▶ **Activity**:
List each line of the data that holds the word "miễn".
[Data to examine]
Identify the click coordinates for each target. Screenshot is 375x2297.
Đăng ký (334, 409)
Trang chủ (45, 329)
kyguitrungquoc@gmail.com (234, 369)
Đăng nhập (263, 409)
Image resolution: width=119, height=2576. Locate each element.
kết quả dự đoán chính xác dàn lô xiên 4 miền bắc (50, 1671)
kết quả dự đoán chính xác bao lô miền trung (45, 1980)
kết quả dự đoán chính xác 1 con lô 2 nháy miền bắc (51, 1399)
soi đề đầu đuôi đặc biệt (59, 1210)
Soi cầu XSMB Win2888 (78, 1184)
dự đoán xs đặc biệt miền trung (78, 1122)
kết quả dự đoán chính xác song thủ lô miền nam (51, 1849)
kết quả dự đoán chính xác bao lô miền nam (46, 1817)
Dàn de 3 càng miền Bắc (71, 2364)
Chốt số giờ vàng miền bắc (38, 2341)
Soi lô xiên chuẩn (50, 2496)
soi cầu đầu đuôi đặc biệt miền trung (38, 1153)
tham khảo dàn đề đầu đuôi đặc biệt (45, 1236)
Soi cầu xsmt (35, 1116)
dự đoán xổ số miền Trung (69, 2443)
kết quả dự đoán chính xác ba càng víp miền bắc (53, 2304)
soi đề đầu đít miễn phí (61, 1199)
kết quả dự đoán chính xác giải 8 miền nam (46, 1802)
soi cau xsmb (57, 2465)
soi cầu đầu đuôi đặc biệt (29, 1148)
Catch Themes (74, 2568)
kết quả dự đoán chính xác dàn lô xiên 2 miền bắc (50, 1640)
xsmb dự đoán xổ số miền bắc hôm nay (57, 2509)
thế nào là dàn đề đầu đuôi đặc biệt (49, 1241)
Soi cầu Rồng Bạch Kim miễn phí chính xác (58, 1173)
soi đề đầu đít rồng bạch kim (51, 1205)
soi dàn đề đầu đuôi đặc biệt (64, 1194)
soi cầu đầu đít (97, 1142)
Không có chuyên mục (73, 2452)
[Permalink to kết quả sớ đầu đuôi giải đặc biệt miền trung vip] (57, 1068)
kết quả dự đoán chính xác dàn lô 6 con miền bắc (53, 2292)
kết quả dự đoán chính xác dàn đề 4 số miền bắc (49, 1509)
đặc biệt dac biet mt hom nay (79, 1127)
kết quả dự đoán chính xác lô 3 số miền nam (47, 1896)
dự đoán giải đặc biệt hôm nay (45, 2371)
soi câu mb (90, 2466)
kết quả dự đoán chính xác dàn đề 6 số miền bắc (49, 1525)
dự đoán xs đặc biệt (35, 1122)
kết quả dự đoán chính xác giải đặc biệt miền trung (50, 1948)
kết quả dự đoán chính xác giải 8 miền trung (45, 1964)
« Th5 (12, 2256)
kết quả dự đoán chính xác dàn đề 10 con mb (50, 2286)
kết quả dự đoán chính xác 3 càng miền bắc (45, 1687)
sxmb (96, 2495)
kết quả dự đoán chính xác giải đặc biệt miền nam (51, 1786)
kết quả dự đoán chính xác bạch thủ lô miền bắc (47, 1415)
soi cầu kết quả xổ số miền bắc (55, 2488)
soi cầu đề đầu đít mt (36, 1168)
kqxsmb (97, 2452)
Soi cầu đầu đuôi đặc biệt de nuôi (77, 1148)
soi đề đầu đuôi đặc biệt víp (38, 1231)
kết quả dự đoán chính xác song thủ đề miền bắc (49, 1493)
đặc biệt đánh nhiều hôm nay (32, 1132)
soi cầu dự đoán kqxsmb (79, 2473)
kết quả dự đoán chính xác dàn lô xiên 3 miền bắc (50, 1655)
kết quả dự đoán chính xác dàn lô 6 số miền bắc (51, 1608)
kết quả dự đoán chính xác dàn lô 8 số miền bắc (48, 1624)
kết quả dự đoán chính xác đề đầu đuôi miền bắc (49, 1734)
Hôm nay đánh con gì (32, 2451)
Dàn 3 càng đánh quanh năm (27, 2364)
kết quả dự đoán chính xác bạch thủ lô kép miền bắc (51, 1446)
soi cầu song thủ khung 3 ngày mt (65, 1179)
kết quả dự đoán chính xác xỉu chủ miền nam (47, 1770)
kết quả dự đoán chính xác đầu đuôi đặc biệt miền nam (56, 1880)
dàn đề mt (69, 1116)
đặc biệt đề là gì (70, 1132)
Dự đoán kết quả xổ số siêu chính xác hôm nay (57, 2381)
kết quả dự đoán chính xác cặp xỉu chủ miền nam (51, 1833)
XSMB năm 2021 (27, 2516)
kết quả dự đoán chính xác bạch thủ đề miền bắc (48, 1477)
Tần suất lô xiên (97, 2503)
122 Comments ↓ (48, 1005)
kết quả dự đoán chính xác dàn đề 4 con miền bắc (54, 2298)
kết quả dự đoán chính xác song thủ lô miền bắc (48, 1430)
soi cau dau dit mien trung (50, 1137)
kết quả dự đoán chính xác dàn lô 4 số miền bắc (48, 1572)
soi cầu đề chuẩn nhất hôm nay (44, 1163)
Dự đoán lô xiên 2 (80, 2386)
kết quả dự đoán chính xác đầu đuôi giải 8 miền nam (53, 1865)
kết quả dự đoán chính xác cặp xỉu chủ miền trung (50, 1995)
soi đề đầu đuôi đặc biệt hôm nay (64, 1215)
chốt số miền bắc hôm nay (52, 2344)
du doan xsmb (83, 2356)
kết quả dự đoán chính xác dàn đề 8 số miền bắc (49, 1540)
[/Data to examine]
[Data to examine]
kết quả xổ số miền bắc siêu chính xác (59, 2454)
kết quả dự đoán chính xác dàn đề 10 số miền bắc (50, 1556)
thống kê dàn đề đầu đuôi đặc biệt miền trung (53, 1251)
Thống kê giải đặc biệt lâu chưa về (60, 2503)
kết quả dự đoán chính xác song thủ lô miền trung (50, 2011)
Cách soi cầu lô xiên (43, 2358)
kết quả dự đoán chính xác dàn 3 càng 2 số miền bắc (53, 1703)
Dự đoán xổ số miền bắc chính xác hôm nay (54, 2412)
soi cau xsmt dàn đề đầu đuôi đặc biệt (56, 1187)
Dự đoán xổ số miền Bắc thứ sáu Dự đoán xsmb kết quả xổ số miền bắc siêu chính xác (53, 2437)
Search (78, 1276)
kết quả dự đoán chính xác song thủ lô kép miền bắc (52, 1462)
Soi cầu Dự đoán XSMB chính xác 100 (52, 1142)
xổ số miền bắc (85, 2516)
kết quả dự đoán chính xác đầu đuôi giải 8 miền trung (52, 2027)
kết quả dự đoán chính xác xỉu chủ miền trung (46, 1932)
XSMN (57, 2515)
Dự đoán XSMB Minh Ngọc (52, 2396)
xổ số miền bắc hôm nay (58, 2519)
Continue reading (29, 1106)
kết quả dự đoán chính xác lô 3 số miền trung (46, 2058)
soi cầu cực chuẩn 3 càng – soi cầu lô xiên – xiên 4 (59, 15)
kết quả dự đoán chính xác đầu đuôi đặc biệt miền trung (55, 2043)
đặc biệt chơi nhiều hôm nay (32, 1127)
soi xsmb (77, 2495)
[/Data to examine]
▶ **Solution below**:
soi đề đầu đít miễn phí (61, 1199)
Soi cầu Rồng Bạch Kim miễn phí chính xác (58, 1173)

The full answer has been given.